* _What is being asked_: If a line of the listing below contains the string "computer", count it, then give the total by itself.

BEGIN

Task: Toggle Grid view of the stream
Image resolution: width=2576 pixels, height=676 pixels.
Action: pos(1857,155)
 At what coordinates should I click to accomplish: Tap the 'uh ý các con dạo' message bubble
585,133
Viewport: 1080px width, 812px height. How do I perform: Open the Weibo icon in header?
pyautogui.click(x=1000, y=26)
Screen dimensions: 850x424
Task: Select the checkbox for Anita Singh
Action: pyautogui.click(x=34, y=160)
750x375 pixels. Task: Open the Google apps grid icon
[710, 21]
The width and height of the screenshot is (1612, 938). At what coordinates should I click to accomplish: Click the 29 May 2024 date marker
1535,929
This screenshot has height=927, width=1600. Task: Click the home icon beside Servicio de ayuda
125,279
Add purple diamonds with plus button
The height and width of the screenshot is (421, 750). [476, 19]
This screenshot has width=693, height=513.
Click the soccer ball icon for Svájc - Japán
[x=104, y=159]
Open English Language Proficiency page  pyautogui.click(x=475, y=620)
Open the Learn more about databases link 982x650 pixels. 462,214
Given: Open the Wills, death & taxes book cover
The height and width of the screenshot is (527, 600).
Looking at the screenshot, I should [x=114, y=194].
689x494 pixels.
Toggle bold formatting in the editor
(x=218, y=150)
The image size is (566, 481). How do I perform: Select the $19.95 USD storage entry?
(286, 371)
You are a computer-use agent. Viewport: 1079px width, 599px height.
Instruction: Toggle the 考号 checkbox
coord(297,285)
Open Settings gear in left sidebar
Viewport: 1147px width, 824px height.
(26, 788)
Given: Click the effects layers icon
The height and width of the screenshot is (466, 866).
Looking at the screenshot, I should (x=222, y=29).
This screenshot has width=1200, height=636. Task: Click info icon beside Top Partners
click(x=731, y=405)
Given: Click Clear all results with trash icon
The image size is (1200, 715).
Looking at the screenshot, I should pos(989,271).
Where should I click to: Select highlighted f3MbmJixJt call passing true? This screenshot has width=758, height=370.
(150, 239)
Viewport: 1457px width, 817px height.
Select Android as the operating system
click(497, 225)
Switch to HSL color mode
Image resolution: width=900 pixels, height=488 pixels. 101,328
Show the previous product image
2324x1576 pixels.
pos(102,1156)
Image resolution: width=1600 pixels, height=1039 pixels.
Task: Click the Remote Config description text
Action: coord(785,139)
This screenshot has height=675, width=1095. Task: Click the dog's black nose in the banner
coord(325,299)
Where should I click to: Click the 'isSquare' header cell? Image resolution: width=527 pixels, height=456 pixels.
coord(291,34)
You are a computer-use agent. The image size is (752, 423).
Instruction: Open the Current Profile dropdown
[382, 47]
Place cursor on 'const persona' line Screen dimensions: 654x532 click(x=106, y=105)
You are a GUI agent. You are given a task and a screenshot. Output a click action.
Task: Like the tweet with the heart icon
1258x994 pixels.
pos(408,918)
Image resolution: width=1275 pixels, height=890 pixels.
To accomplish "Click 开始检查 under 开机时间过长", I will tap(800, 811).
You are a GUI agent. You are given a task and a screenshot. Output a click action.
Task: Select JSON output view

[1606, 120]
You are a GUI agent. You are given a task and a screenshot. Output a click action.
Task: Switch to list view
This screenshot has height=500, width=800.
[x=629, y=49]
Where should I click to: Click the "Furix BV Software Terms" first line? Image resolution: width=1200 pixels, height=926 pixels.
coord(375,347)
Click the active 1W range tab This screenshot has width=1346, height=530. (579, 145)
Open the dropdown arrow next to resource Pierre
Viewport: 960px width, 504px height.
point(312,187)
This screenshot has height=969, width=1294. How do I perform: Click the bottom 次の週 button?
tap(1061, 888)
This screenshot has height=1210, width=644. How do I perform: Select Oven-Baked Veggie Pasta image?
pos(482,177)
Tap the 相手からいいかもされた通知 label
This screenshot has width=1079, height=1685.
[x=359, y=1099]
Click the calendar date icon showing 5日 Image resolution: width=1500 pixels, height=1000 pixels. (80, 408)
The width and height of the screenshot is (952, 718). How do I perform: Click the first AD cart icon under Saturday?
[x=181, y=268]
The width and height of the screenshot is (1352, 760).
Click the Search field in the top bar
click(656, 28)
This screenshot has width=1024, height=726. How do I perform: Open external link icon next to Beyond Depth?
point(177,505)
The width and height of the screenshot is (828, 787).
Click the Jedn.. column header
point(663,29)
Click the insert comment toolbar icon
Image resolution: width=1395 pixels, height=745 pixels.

END

* _Output of the exercise_: 2